Huanchaco itself isn’t the biggest of towns, or does it have the tidiest of beaches, to be honest, but what it offers in abundance is a relaxed atmosphere, a friendly and safe charm, as well as non-stop surfing opportunities. People pass through the town to unwind/chill out for a few days and do a bit of surfing to pass the time or play 5 aside agains the locals. It was perfect for all that sort of thing.

 I met so many people (on the hostel terrace!) that had came for a few days and had ended up staying for weeks or months. I can easily see how people did that and it was cheap too so why not spend an extra while there.
Something I didn’t know before I arrived was that near by was the ancient city of ‘Chan Chan’. This city was once the biggest city in all of the Americas, out dating the incas by centuries. On the Monday I explored the place. A lot of it is covered as the materials used to built it are not the durable so they needed to be protected. When I got there, there were several bus loads of tourists leaving so I basically had the whole place to myself while exploring. It really added to it. After Chan Chan I made my way down to the beach to meet Sinead and her friend Aideen for a bit of tan gaming. Huanchaco was the last bit of sun I was expecting on the holiday as after this I was either going to higher, mountainous areas or further south to colder areas. The tan game was on point at this stage, obviously, so I wasn’t complaining, for now, haha.

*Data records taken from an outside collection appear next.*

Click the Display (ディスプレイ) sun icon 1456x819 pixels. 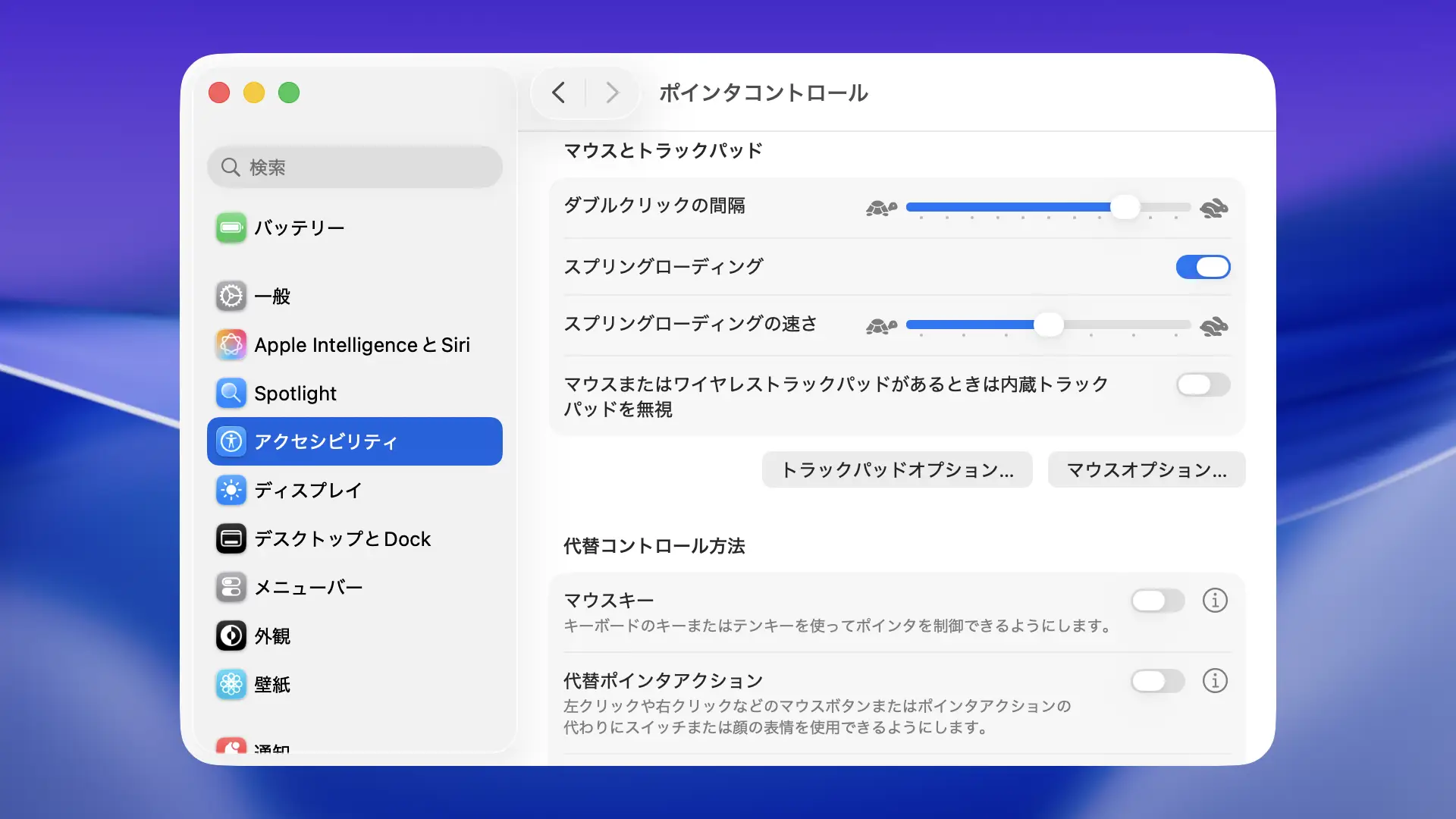(x=231, y=491)

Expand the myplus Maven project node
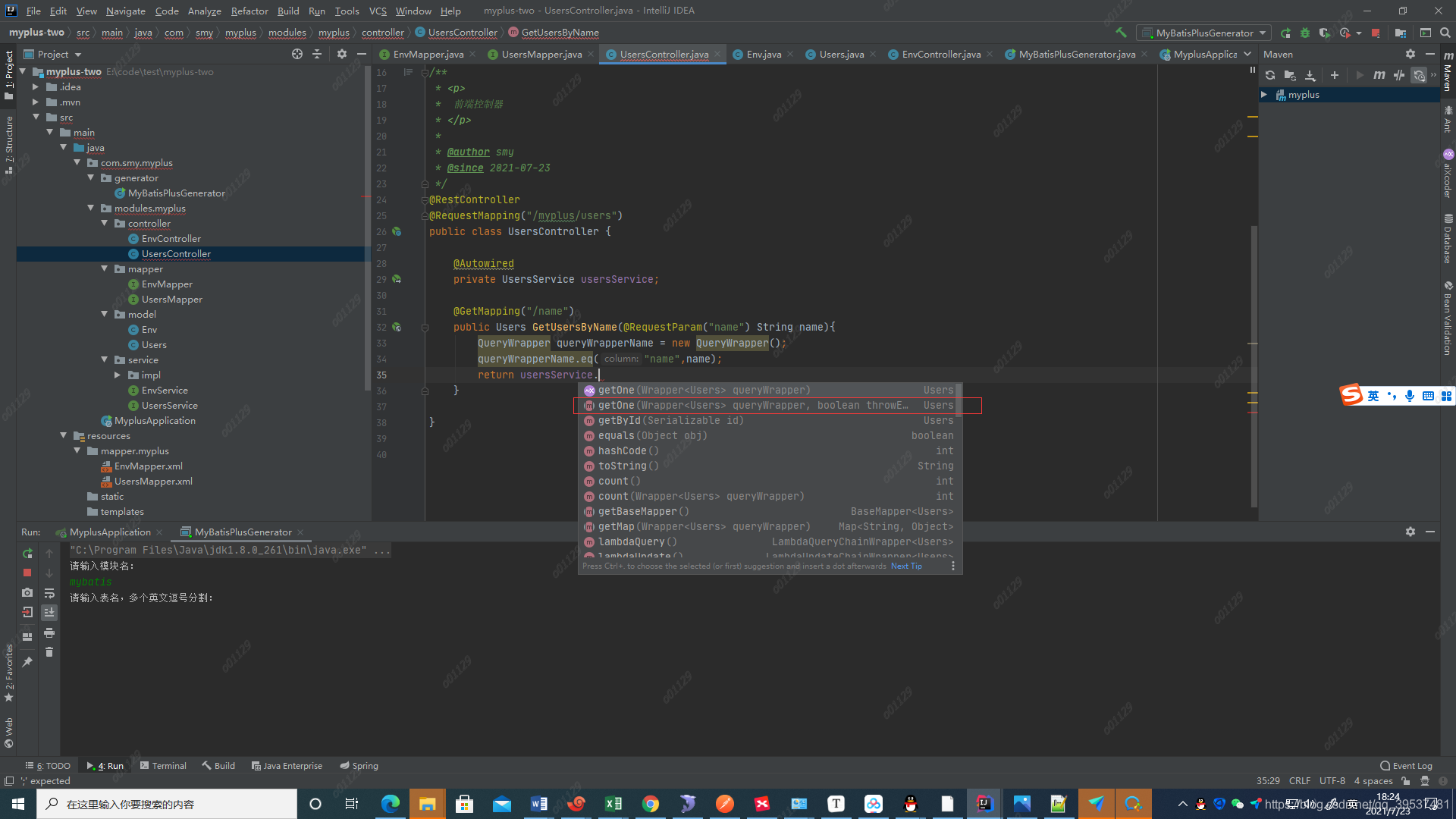click(x=1264, y=95)
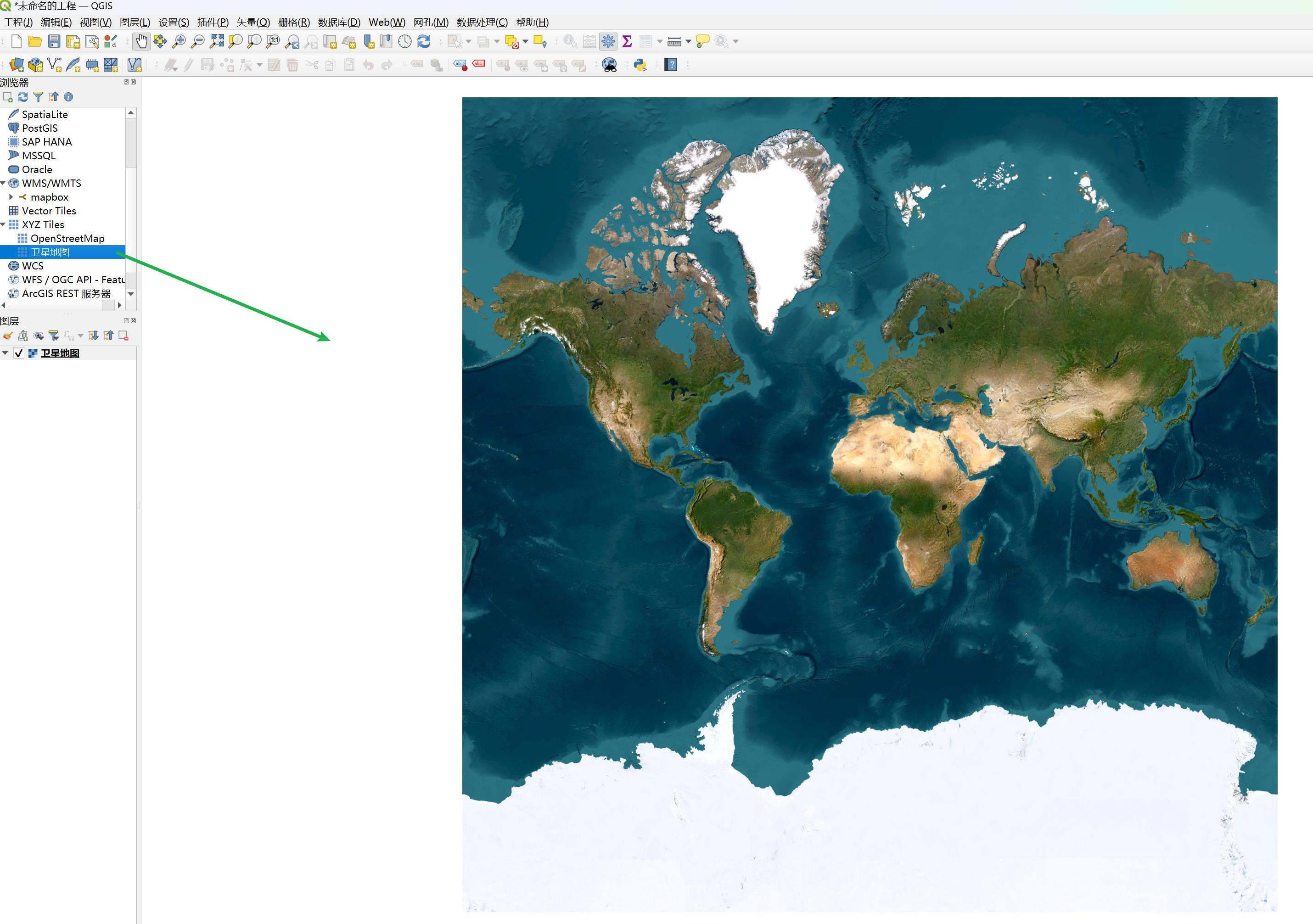This screenshot has width=1313, height=924.
Task: Click the Zoom Full extent icon
Action: [217, 41]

The next day was the last of my short stay in Huanchaco and I still hadn’t had a surf lesson, so I pinned it in for the afternoon after checking out the, earlier mentioned, Trujillo markets and square. I had tried surfing a couple of times in Lahinch, back home, but never managed to stand up so that was the goal. After some guidance on shore and flopping on a couple of waves, I started to get the hang of it and got up a few times. I was wrecked by the end of it but very happy with my first ever lesson. 

For the rest of the evening we just chilled on the terrace, got some food and I said my goodbyes. After about 8 weeks with Sinead it was time for us to go our seperate ways. I’ve no doubt I wouldn’t have seen half as much as I did if it wasn’t for her! She was always up for doing something even when I was feeling a bit  lazy, and she was so easy going it made the travel time an ease for us both! It was then time for me to head to Lima for a while and start the south Peru element of my trip where I’d be meeting the mighty Paul Marmion along the way, in Huacachina. Next Stop Lima.

Tips and Prices:

Day pass in Loki Del Mar, Mancora. Free.

Bus from Mancora to Trujillo. Overnight. 8 hours. 40 Peruvian Soles.

Taxi from Trujillo to Huanchaco. 20 soles. Probably 15 if we bargained. Cheaper option of bus/collectivos would have been about 2 Soles.

Casa Fresh Hostel. 2 nights, about 6 beers and 2 cocktails. 85 Soles.

Entrance to Chan Chan. 10 Soles. Which also included entrance to museum and 2 other historical sites that I didn’t visit. 

Surf lesson. Including bird and wet suit. 70 Soles.

Surf board rental. Approx 35 Soles including wet suit. There were birds and wet suits in the hostel that you could use for free too.

Bus from Trujillo to Lima. 10 hours. Overnight. 75 soles.